LXXXIII

Don September 22nd, 2009

LXXXIII Wordsworth wrote an endless poem in blank verse on” the growth of a poet’s mind.”  I shall attempt a more modest feat for a more distracted age: a blog, “Things which a Lifetime of Trying to Be a Poet has Taught Me.” 

            Far above the famous Tallulah Gorge, where the Tallulah River is a mere mountain creek, it runs through a clearing.  More than trees and brush came clear that day.  The epiphany seemed to demand a Hopkinsian sprung-rhythm sonnet of me, so that is what I tried to supply.  It appeared in New Oxford Review, November 1981.

 

 

INSCAPE: Or, the Idea of Order at Tallulah River

 

Sonnet XXVII

 

 

The swooping, soaring bat had no business to be

                                                Abroad so early, so fine a sun-filled day,

                                                But he was.  He stirred our pulse as he skirted the tree

                                                And, falcon-like, stooped on his unseen insect prey.

Around that tree like a shuttle he wove his way,

                                                Now fluttering lightness of leaf, now diving weight;

                                                The field became a stage for a mystery play,

                                                A loom for the warp and woof of insect fate.

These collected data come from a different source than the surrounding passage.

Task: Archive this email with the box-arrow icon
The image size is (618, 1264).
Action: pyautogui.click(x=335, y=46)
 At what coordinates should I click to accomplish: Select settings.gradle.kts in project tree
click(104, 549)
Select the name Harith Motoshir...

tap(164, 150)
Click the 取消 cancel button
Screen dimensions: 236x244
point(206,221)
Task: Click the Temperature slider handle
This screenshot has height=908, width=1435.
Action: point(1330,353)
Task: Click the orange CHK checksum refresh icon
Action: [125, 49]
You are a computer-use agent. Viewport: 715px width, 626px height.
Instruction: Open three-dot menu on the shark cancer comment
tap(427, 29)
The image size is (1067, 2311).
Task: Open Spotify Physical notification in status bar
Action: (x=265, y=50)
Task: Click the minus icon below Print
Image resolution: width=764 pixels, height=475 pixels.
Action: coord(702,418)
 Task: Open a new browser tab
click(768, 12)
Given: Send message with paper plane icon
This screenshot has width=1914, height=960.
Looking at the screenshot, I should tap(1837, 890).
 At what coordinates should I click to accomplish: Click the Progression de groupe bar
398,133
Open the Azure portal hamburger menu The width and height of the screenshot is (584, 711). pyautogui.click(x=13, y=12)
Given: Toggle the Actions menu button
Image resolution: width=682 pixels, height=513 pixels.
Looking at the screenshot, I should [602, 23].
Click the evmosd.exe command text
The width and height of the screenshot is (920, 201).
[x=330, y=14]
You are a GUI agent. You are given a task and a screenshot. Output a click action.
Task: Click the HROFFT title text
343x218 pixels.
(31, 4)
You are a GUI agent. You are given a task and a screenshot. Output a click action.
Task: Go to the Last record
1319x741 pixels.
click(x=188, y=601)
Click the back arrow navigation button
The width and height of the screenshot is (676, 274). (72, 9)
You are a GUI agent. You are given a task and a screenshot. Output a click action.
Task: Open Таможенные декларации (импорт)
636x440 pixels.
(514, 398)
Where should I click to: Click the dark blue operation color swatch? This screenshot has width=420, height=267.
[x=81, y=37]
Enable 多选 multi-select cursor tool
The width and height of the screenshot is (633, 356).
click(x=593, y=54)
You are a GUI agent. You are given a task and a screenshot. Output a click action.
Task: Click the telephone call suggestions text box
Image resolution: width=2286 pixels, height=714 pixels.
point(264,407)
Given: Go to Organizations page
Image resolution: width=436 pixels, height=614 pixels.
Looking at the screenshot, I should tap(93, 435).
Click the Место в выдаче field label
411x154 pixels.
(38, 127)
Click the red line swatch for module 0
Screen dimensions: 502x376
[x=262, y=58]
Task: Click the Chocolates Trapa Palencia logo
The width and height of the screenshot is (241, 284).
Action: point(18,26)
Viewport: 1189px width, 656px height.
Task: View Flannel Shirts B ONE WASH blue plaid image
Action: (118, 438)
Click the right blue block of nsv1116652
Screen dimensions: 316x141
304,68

Yet more than the doom of bugs he caught and ate

                                                Was at stake in that circle of sun in the shadowy hills:

                                                Could the terrible grace of his course such a vortex create,

                                                A confluence of circling harmonies, forces, wills?

His flight stirred the air like a word, a divine decree,

                                                And made the meadow a world with a still-point tree.